* WHAT THE TASK REQUIRES: Format every line of the records below as a JSON list of strings, one string per line. Leave out the blank lines.

** Begin GIVEN ENTRIES **

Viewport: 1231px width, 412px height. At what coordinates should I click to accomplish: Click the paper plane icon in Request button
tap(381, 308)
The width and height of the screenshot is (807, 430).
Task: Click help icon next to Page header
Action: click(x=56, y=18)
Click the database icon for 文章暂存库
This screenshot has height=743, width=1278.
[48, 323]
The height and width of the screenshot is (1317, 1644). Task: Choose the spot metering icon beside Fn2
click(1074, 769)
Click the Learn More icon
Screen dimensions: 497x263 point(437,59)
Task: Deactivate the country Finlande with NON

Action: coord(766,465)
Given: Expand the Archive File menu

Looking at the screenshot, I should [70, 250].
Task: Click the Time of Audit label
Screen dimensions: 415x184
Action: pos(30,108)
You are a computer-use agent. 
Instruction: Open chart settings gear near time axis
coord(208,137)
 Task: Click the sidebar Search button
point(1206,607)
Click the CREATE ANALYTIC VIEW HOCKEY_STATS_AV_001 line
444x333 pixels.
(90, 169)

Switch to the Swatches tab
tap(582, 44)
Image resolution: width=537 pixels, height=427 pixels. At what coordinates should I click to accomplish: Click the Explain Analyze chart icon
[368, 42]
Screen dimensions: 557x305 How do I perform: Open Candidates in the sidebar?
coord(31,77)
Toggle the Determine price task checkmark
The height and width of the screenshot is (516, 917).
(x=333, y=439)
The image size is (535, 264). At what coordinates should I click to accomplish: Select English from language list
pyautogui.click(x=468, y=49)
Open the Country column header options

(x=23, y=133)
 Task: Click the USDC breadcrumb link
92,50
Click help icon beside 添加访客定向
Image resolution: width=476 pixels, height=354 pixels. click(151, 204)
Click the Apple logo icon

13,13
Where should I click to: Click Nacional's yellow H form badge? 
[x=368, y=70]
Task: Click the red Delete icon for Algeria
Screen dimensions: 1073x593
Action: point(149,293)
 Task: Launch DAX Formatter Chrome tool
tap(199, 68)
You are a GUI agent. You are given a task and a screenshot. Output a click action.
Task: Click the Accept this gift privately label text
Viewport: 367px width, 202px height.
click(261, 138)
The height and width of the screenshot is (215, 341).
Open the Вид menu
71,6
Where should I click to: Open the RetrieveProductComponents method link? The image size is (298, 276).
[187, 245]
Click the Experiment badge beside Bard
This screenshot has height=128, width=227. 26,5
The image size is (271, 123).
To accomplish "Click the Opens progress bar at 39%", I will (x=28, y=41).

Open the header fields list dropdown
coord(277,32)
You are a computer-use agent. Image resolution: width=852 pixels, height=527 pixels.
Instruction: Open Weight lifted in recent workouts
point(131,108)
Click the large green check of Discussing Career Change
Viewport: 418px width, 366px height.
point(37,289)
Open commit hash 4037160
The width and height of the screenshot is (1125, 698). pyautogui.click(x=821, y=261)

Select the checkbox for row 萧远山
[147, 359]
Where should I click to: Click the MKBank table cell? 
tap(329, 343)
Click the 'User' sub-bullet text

** End GIVEN ENTRIES **

* THE ANSWER:
[
  "Viewport: 1231px width, 412px height. At what coordinates should I click to accomplish: Click the paper plane icon in Request button",
  "tap(381, 308)",
  "The width and height of the screenshot is (807, 430).",
  "Task: Click help icon next to Page header",
  "Action: click(x=56, y=18)",
  "Click the database icon for 文章暂存库",
  "This screenshot has height=743, width=1278.",
  "[48, 323]",
  "The height and width of the screenshot is (1317, 1644). Task: Choose the spot metering icon beside Fn2",
  "click(1074, 769)",
  "Click the Learn More icon",
  "Screen dimensions: 497x263 point(437,59)",
  "Task: Deactivate the country Finlande with NON",
  "Action: coord(766,465)",
  "Given: Expand the Archive File menu",
  "Looking at the screenshot, I should [70, 250].",
  "Task: Click the Time of Audit label",
  "Screen dimensions: 415x184",
  "Action: pos(30,108)",
  "You are a computer-use agent. ",
  "Instruction: Open chart settings gear near time axis",
  "coord(208,137)",
  " Task: Click the sidebar Search button",
  "point(1206,607)",
  "Click the CREATE ANALYTIC VIEW HOCKEY_STATS_AV_001 line",
  "444x333 pixels.",
  "(90, 169)",
  "Switch to the Swatches tab",
  "tap(582, 44)",
  "Image resolution: width=537 pixels, height=427 pixels. At what coordinates should I click to accomplish: Click the Explain Analyze chart icon",
  "[368, 42]",
  "Screen dimensions: 557x305 How do I perform: Open Candidates in the sidebar?",
  "coord(31,77)",
  "Toggle the Determine price task checkmark",
  "The height and width of the screenshot is (516, 917).",
  "(x=333, y=439)",
  "The image size is (535, 264). At what coordinates should I click to accomplish: Select English from language list",
  "pyautogui.click(x=468, y=49)",
  "Open the Country column header options",
  "(x=23, y=133)",
  " Task: Click the USDC breadcrumb link",
  "92,50",
  "Click help icon beside 添加访客定向",
  "Image resolution: width=476 pixels, height=354 pixels. click(151, 204)",
  "Click the Apple logo icon",
  "13,13",
  "Where should I click to: Click Nacional's yellow H form badge? ",
  "[x=368, y=70]",
  "Task: Click the red Delete icon for Algeria",
  "Screen dimensions: 1073x593",
  "Action: point(149,293)",
  " Task: Launch DAX Formatter Chrome tool",
  "tap(199, 68)",
  "You are a GUI agent. You are given a task and a screenshot. Output a click action.",
  "Task: Click the Accept this gift privately label text",
  "Viewport: 367px width, 202px height.",
  "click(261, 138)",
  "The height and width of the screenshot is (215, 341).",
  "Open the Вид menu",
  "71,6",
  "Where should I click to: Open the RetrieveProductComponents method link? The image size is (298, 276).",
  "[187, 245]",
  "Click the Experiment badge beside Bard",
  "This screenshot has height=128, width=227. 26,5",
  "The image size is (271, 123).",
  "To accomplish \"Click the Opens progress bar at 39%\", I will (x=28, y=41).",
  "Open the header fields list dropdown",
  "coord(277,32)",
  "You are a computer-use agent. Image resolution: width=852 pixels, height=527 pixels.",
  "Instruction: Open Weight lifted in recent workouts",
  "point(131,108)",
  "Click the large green check of Discussing Career Change",
  "Viewport: 418px width, 366px height.",
  "point(37,289)",
  "Open commit hash 4037160",
  "The width and height of the screenshot is (1125, 698). pyautogui.click(x=821, y=261)",
  "Select the checkbox for row 萧远山",
  "[147, 359]",
  "Where should I click to: Click the MKBank table cell? ",
  "tap(329, 343)",
  "Click the 'User' sub-bullet text"
]